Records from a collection
****

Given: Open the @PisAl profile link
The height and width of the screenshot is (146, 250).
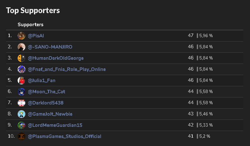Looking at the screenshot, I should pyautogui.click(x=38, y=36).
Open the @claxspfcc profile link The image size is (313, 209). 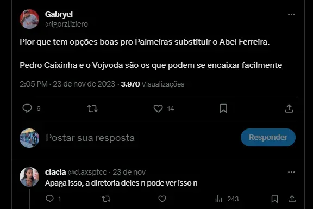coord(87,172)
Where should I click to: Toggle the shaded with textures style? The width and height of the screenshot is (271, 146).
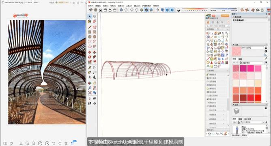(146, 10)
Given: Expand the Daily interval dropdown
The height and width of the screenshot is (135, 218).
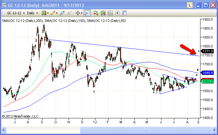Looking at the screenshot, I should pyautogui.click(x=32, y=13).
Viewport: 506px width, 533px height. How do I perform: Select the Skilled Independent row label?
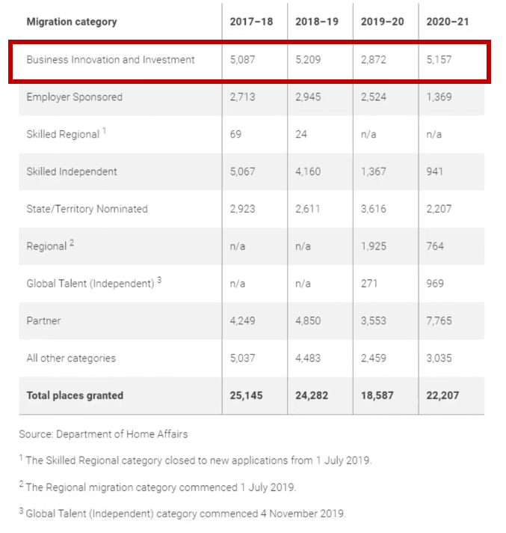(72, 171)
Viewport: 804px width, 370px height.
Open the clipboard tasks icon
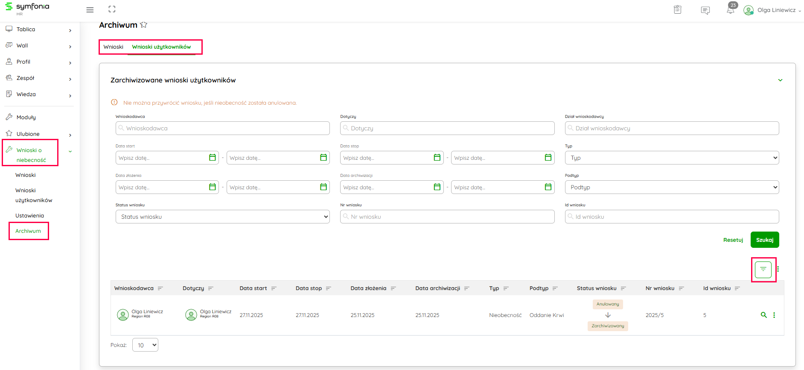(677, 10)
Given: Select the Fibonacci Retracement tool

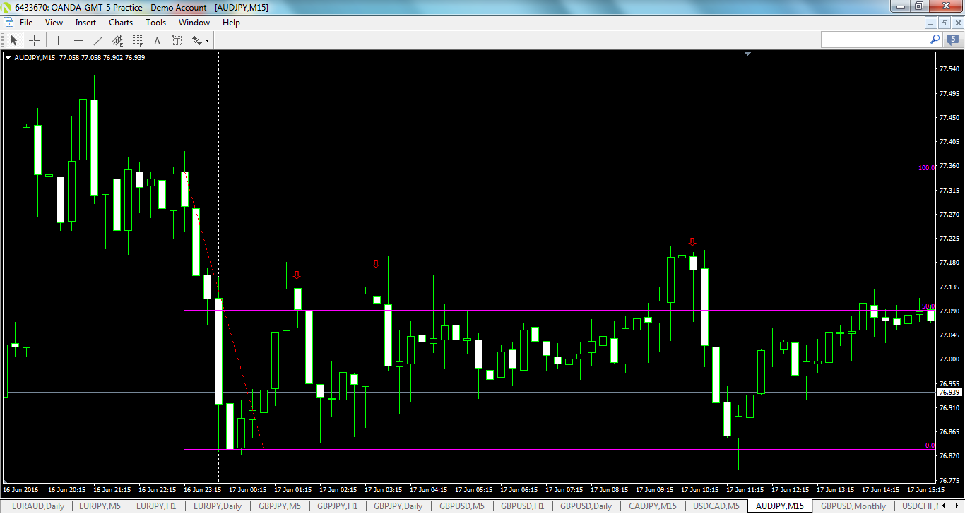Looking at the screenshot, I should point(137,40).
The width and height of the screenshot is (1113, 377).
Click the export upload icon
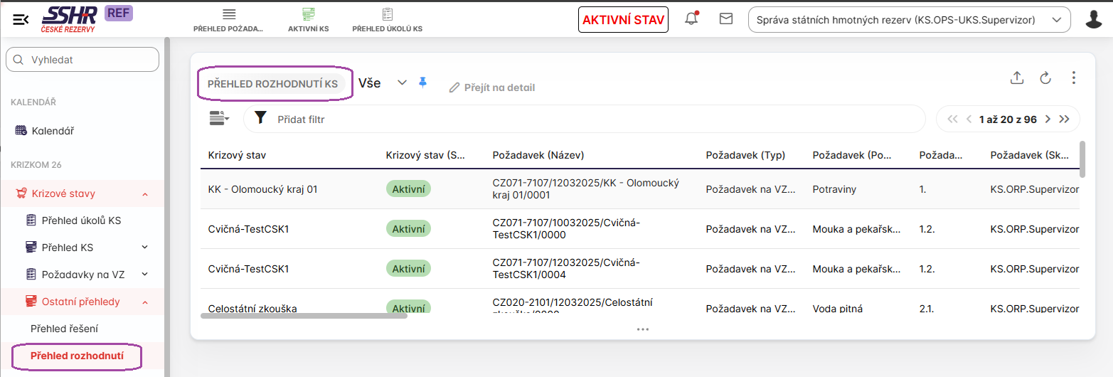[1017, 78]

****

Exercise prompt.
Only the lines from the one with "Open the clipboard tasks icon" through the last line above belong in the answer. Reproduce them exactly, without the pictures.

Written answer.
Open the clipboard tasks icon
(677, 10)
Given: Select the Fibonacci Retracement tool

Looking at the screenshot, I should point(137,40).
The width and height of the screenshot is (1113, 377).
Click the export upload icon
[1017, 78]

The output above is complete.